Jul 6, 2023

Are there any known causes of IRIS entering a deadlock/hang state?

Based on your experience, do you know any reason why IRIS would enter a deadlock/hang state ? 

When such thing occurs, it's no more possible to connect to Portal or Studio, despite IRIS service (IRIS.EXE processes) being still active. CPU/memory/network usage are usually very low (eg: it does not occurs because server is overloaded). The only fix is a full restart of IRIS (eg: by clicking on IRIS icon in notification toolbar and choosing appropriate action).

I had that issue on a production server a few weeks ago. Any request sent to IRIS would lead to a timeout (and it was no more possible to enter Studio or Portal). The only solution was a restart of IRIS service. Apache seems fine. Inspecting the logs or doing a performance report (^pButtons) in the next days did not help to find what went wrong.

I did some research and find out at least two ways to recreate similar behavior : 

1) too many locks created (much more than what locksiz parameter can allow).
This simple loop will crash system in a few seconds (do not try it !), needing a full restart.

for i=1:1:1000000
    set ^A(i) = ""
    lock +^A(i)

Since locks are using shared memory (specified by gmheap parameter), is there a possibility of something else (eg: string allocation) using a lot of shared memory (thus leaving very little for locks themselves) ?

2) there is no more space on disk where journal is located.

Do you know any other reasons that can lead to system being down (the symptoms I describe in the top of my post) ?
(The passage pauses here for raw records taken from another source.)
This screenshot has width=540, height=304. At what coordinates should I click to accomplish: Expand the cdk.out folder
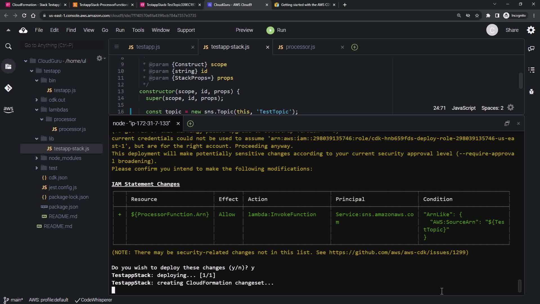point(37,100)
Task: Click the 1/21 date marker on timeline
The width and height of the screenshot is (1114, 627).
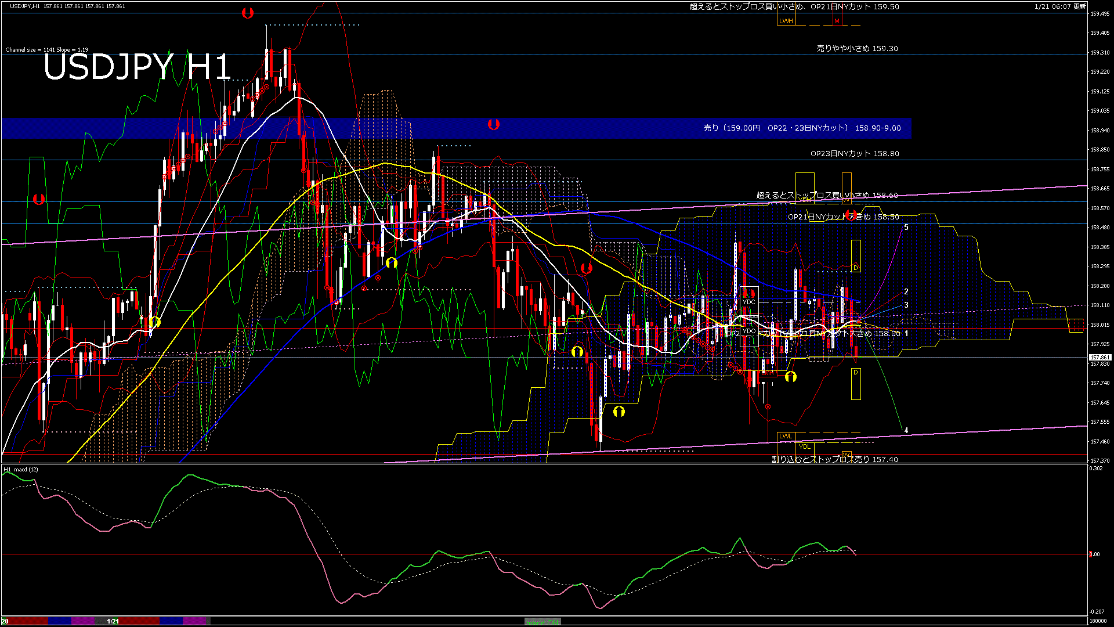Action: click(x=113, y=621)
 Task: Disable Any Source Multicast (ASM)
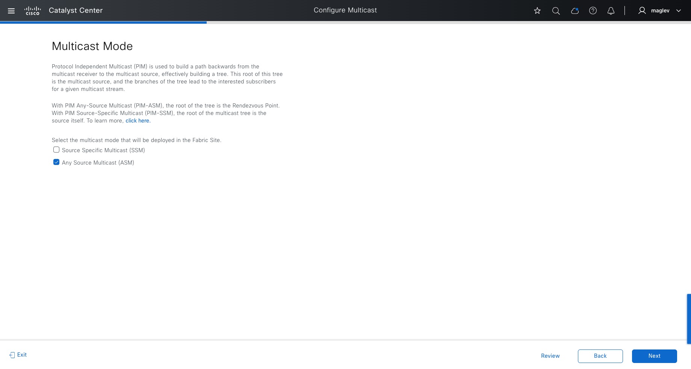point(56,162)
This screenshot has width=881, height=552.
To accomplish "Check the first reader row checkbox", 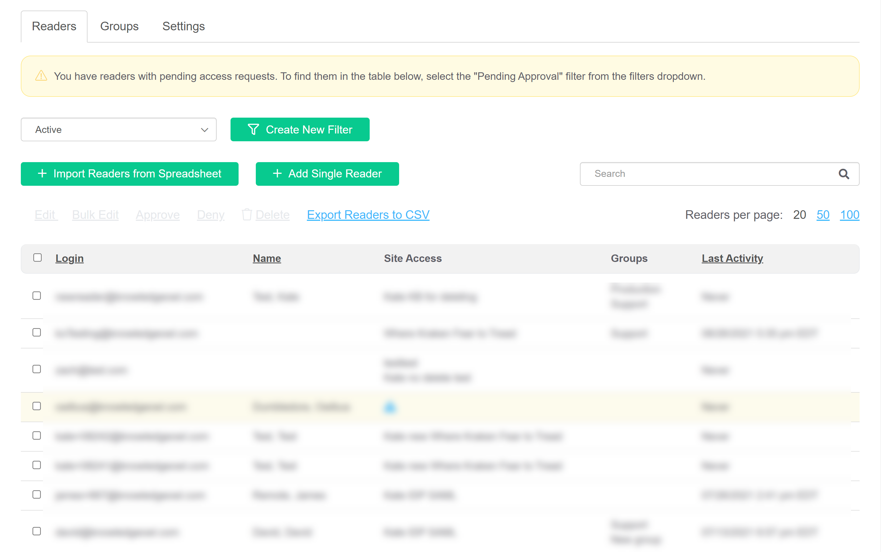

Product version: IRIS 2021.1
$ZV: IRIS for Windows (x86-64) 2021.1 (Build 215U) Wed Jun 9 2021 09:39:22 EDT
"Deadlock" is too broad to describe any possibility that could cause the instance to hang. I would recommend reaching out to the WRC/support when that occurs so they can analyze the system with you.

FWIW the first place I would look would be the messages.log which would point to next investigative steps. Alexander's IRIShung suggestion is also a good one.